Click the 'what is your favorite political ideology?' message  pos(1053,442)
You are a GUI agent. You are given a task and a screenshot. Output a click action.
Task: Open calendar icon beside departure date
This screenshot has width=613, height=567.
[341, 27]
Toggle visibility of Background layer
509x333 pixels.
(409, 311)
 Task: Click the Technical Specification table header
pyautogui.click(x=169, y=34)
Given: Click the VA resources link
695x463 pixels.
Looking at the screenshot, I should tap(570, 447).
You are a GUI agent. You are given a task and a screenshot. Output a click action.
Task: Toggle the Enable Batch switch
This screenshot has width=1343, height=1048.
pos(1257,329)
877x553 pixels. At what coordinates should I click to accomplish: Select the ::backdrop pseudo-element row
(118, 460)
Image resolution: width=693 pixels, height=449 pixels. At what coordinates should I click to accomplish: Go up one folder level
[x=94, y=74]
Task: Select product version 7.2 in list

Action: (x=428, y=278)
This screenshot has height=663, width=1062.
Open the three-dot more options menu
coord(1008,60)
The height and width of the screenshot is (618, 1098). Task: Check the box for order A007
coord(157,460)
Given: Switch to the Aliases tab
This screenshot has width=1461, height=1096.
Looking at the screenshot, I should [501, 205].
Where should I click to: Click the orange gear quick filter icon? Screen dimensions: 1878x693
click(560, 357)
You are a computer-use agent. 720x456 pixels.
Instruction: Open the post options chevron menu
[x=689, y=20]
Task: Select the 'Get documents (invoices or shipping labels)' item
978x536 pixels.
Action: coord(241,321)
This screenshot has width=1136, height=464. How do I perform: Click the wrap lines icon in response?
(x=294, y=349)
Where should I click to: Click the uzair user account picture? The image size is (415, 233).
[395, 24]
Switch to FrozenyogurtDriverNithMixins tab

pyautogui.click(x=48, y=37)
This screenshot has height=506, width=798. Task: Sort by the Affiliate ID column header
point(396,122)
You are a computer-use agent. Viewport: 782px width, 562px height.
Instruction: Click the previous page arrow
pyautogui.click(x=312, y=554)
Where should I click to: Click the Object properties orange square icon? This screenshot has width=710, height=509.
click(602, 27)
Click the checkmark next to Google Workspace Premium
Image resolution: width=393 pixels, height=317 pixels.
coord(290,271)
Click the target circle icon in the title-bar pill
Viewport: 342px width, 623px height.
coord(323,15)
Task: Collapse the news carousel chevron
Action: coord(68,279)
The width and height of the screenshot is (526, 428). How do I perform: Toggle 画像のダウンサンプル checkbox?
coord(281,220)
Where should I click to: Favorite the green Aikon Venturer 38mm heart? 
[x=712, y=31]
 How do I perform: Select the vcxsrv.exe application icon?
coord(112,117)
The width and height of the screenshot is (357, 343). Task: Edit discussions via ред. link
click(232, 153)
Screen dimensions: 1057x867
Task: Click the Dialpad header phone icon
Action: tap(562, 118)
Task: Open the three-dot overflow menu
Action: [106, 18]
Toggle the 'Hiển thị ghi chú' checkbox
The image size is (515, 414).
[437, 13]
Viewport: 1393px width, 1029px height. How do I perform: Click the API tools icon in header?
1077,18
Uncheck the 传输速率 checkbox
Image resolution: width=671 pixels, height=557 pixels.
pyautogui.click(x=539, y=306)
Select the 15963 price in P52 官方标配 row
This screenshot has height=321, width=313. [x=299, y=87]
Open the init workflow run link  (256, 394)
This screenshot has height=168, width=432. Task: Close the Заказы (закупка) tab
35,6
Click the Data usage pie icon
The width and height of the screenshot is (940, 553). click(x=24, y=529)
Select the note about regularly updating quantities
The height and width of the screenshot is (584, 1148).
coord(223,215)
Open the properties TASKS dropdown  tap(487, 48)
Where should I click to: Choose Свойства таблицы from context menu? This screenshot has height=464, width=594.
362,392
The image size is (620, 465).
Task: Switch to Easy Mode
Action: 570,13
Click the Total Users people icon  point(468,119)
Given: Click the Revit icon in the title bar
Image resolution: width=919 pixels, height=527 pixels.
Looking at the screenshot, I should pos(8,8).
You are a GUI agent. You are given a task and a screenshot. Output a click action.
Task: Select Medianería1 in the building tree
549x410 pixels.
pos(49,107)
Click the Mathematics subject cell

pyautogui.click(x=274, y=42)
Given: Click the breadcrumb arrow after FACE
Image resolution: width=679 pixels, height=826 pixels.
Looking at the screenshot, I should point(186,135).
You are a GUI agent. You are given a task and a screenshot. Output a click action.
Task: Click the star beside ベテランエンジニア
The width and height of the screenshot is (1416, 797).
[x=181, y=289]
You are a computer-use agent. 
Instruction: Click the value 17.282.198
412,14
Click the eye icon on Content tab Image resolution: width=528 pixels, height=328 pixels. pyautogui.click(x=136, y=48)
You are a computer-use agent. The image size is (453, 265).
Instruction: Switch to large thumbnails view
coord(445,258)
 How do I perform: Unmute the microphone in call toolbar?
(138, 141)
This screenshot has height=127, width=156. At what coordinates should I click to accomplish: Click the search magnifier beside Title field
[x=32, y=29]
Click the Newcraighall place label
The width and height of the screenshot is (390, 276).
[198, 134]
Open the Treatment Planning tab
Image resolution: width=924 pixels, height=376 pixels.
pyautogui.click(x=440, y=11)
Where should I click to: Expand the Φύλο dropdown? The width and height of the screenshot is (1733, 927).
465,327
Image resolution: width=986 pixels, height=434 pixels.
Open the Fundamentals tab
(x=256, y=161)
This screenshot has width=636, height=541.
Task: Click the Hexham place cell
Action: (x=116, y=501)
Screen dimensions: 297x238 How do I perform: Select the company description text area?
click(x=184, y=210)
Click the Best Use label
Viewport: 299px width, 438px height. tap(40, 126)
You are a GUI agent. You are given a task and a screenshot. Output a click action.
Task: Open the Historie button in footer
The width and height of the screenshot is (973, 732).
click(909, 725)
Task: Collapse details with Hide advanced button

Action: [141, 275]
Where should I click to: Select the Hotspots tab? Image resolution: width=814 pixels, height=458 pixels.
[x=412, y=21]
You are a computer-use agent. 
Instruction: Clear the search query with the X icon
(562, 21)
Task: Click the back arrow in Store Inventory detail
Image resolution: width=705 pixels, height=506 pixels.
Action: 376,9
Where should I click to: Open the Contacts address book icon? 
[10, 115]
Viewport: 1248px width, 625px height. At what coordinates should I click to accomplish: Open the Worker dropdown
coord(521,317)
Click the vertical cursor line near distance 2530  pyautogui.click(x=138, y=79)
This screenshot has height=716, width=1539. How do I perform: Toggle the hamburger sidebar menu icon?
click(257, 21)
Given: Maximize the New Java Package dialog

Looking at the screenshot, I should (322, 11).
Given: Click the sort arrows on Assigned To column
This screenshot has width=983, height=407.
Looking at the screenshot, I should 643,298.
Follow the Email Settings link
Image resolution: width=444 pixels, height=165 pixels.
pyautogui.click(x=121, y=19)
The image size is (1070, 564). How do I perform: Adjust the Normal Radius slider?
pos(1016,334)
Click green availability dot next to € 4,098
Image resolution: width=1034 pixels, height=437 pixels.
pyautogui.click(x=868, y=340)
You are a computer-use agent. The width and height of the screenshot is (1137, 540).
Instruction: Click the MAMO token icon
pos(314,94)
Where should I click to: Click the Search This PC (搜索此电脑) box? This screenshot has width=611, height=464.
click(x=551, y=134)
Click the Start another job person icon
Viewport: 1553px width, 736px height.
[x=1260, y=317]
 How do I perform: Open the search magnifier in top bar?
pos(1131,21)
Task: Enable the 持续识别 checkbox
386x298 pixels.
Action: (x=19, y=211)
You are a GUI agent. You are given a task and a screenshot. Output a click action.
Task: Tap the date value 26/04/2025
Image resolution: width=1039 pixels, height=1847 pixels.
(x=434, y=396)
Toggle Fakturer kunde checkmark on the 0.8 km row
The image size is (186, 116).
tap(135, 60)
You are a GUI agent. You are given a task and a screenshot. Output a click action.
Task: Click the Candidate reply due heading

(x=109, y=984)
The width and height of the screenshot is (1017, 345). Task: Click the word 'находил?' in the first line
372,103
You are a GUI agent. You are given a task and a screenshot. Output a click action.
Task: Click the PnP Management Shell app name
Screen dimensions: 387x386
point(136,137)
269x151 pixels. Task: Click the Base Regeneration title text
####
- **WHAT THE EXERCISE ASKS**: Using the entries above, extract exactly the span from the line with "549x410 pixels." to the line with "Task: Click the star beside ベテランエンジニア", both lines included; leave out everything else.

- **ANSWER FOR THIS EXERCISE**:
549x410 pixels.
pos(49,107)
Click the Mathematics subject cell

pyautogui.click(x=274, y=42)
Given: Click the breadcrumb arrow after FACE
Image resolution: width=679 pixels, height=826 pixels.
Looking at the screenshot, I should point(186,135).
You are a GUI agent. You are given a task and a screenshot. Output a click action.
Task: Click the star beside ベテランエンジニア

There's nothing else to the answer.